■ WHAT THIS TASK INVOLVES ■
Repeat word for word the part of the material that runs from the line with "Identify the location" down to the line with "(318, 279).", including both of those lines. Leave the pictures out.

(SOURCE MATERIAL Opens)

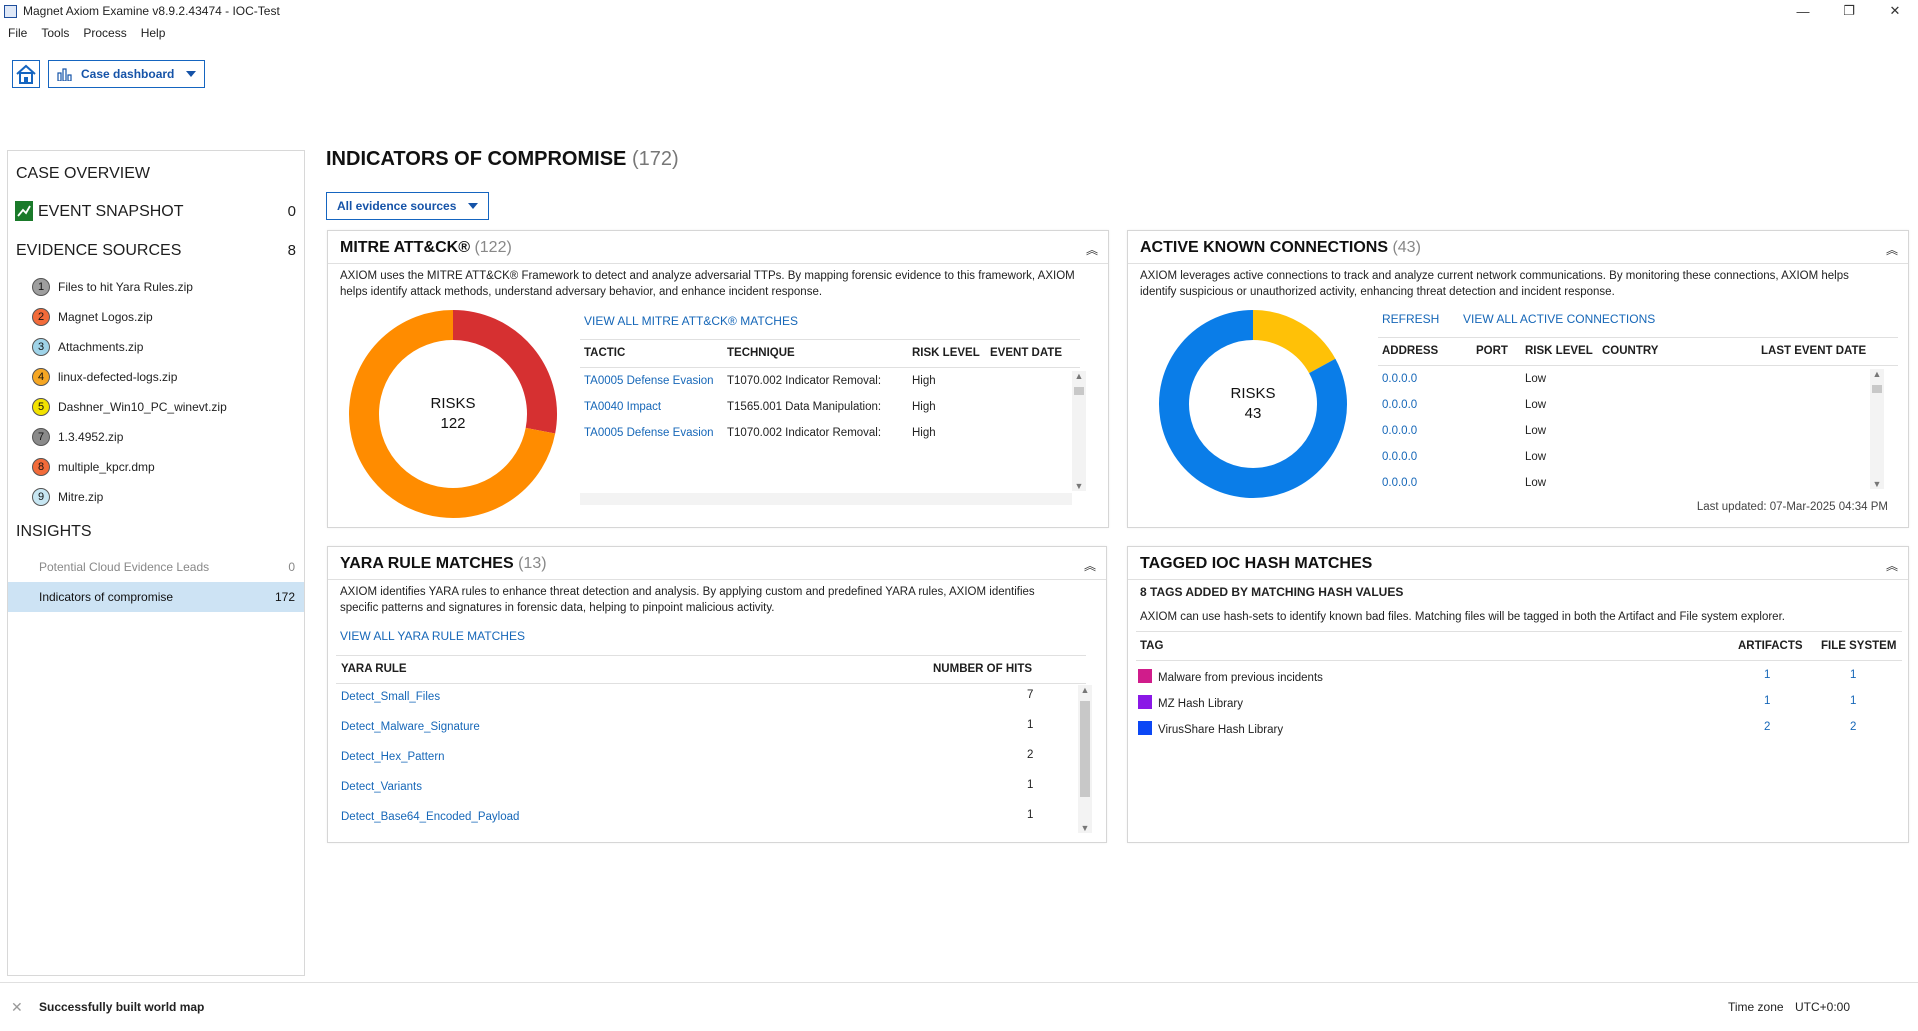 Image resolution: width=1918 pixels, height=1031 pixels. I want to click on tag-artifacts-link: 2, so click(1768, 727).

(SOURCE MATERIAL Closes)
(SOURCE MATERIAL Opens)

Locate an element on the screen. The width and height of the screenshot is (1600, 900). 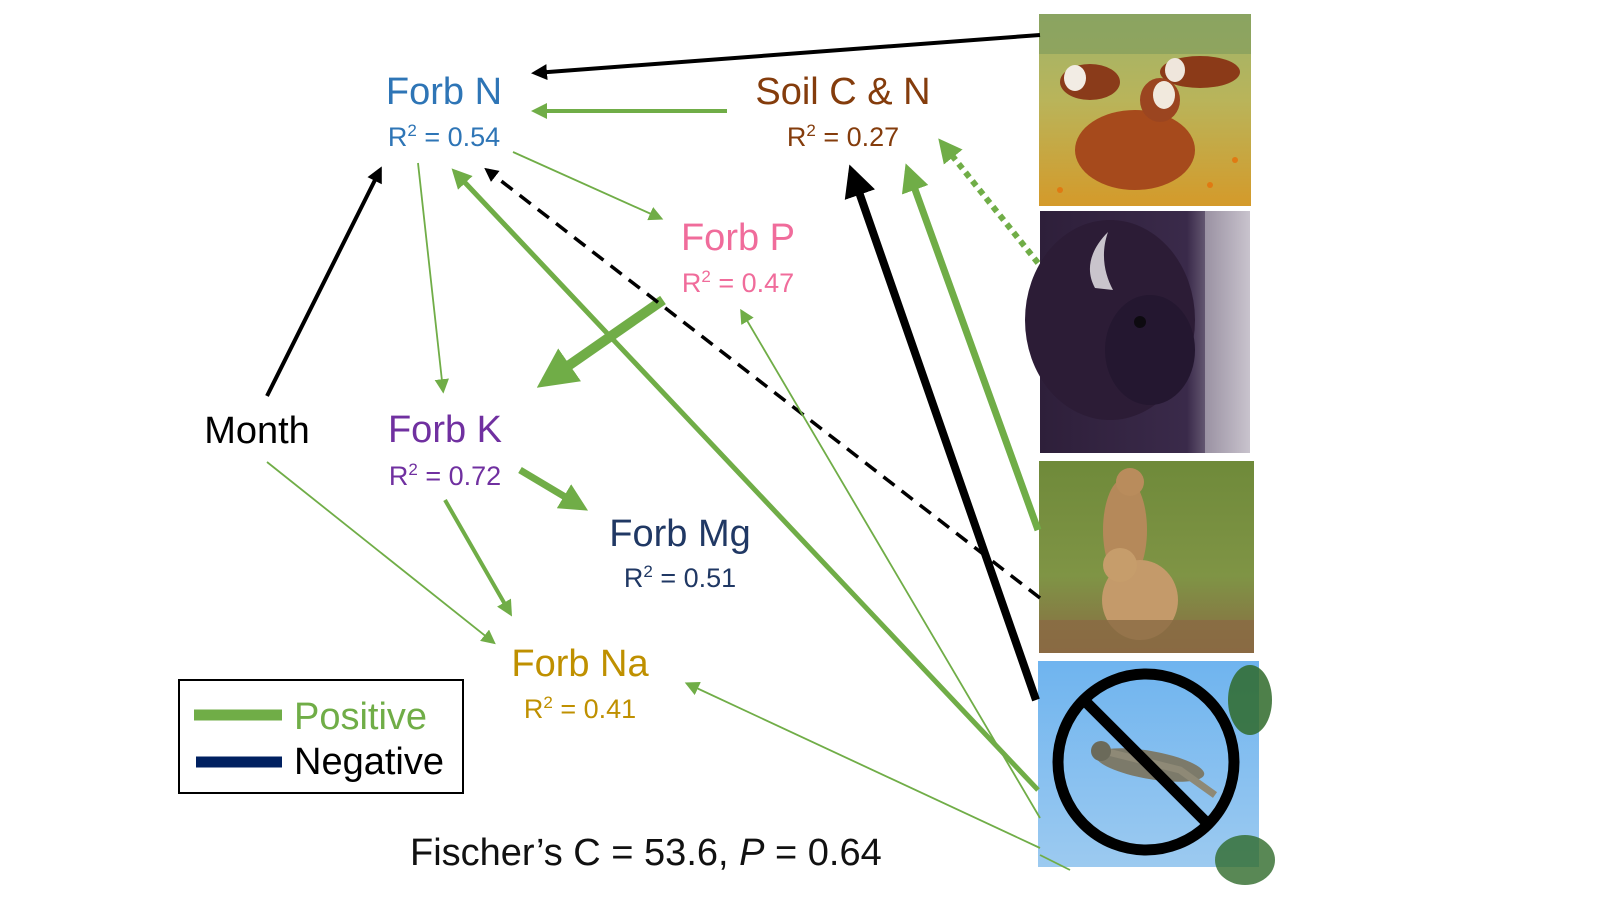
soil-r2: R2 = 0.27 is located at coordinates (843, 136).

(SOURCE MATERIAL Closes)
(SOURCE MATERIAL Opens)

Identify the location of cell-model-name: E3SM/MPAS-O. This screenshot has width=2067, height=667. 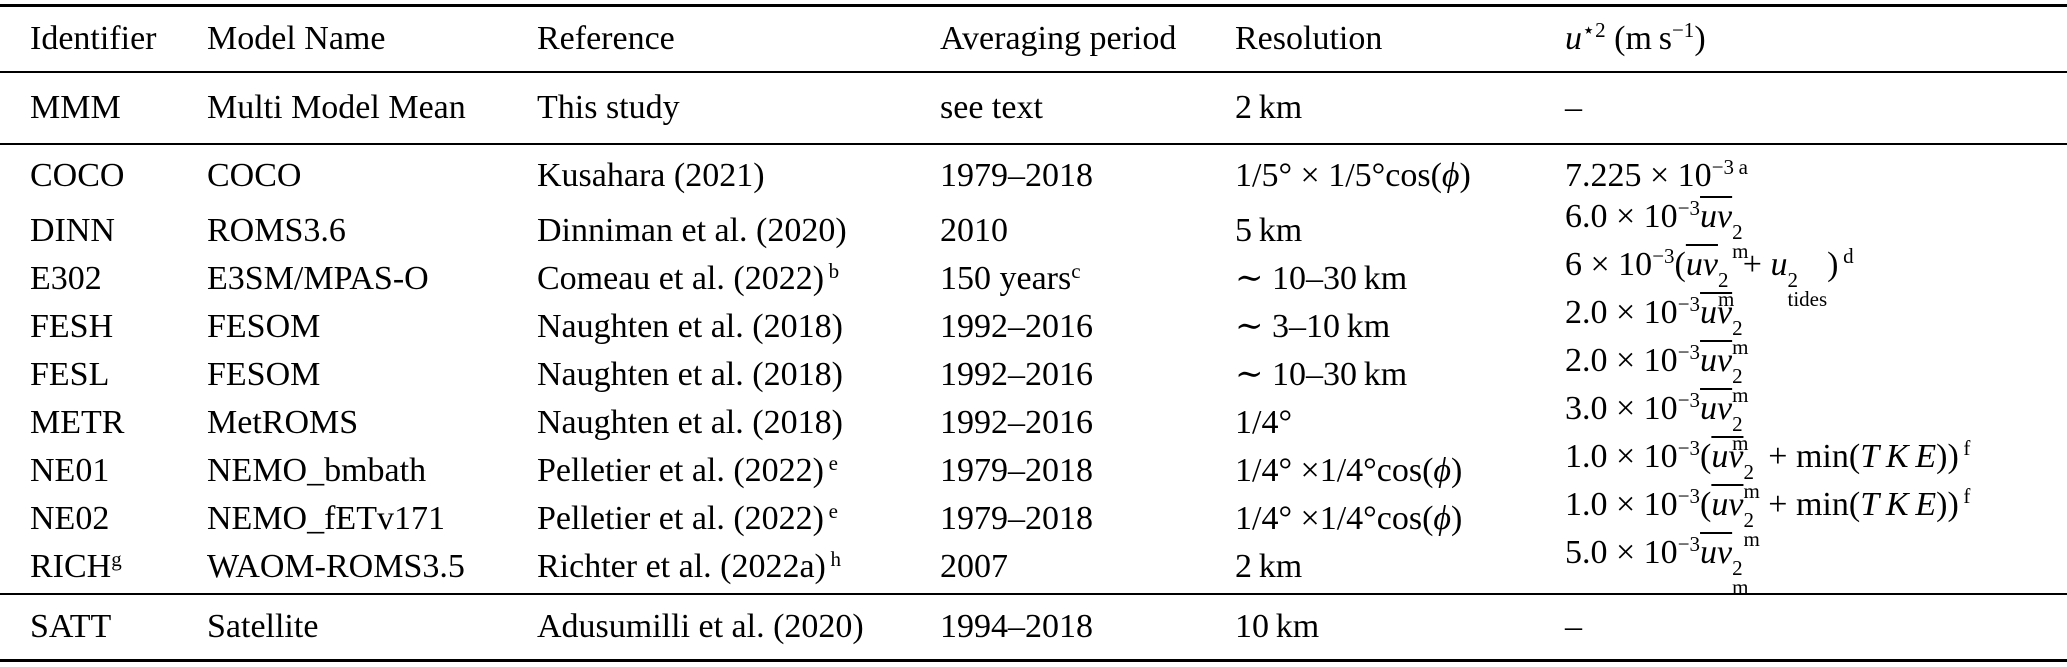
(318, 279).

(SOURCE MATERIAL Closes)

■ THE COMPLETED TASK ■
Identify the location of cell-model-name: E3SM/MPAS-O. This screenshot has width=2067, height=667. 
(318, 279).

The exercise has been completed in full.